Munkres Chapter 1 Section 1


1.

Problem: Prove the distributive laws for union and intersection, and prove DeMorgan’s laws.

Proof:

a) We claim that A\cup\left(B\cap C\right)=\left(A\cup B\right)\cap \left(B\cup C\right). To see this we denote the right side by P and the left side by Q, then x\in Q if and only if x\in A\text{ or }\left(x\in B\text{ and }x\in C\right) but by the distributive laws of the “and” and “or” operators (just draw a simple truth table) this is equivalent to

\left(x\in A\text{ or }x\in B\right)\text{ and }\left(x\in A\text{ or }x\in C\right)

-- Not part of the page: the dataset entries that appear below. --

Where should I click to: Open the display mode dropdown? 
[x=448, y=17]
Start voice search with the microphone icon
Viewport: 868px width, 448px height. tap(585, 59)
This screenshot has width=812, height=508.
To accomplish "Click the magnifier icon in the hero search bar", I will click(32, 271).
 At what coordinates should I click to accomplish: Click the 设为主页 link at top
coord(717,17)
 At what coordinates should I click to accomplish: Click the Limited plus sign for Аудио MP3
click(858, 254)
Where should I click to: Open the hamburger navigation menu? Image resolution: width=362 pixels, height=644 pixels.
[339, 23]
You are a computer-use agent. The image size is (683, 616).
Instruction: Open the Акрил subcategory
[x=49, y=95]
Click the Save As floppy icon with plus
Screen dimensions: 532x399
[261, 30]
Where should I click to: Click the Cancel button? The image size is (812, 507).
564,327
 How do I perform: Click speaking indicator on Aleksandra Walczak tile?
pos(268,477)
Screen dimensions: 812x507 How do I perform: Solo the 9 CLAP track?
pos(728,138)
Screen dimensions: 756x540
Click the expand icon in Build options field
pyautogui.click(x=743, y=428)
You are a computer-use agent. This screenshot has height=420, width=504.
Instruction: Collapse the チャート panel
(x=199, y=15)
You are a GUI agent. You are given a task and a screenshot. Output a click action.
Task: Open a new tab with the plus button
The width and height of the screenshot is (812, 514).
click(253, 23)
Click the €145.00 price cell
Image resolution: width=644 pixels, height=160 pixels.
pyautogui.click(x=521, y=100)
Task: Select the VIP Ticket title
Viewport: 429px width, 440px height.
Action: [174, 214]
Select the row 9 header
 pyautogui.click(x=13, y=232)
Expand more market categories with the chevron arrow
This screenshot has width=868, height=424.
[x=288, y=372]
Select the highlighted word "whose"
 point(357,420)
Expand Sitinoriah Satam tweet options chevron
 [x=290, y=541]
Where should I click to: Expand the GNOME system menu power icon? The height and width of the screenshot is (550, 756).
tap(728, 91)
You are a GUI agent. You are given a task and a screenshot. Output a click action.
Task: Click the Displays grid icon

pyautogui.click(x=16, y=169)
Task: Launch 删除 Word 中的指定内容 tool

but this is just the logical statement that x\in\left(A\cup B\right)\cap\left(A\cup C\right)=P. The exact same, (but reversing the arrows…haha not category theory) gives that x\in P\implies x\in Q. It follows that P=Q as desired.

b) We now claim that A\cap\left(B\cup C\right)=\left(A\cap B\right)\cup\left(A\cap C\right). Once again we denote the LHS by Q and the RHS by P. Then, x\in Q implies that x\in A\text{ and }x\in B\cup C, which implies that x\in A\text{ and }\left(x\in B\text{ or }x\in C\right). Once again, constructing a truth table if necessary, we use the distributivity laws of the logical operators “and” and “or” to get the above implies

x\in \left(x\in A\text{ and }x\in B\right)\text{ or }\left(x\in A\text{ and }x\in C\right)

which says that x\in \left(A\cap C\right)\cup \left(A\cap C\right)=P. Once again, using the exact same logic in reverse we get that x\in P\implies x\in Q from where it follows that P=Q.

c) We claim in general that if \left\{U_{\alpha}\right\}_{\alpha\in\mathcal{A}} are subsets of some universal set U, then

\displaystyle U-\bigcup_{\alpha\in\mathcal{A}}U_\alpha=\bigcap_{\alpha\in\mathcal{A}}\left(U-U_{\alpha}\right)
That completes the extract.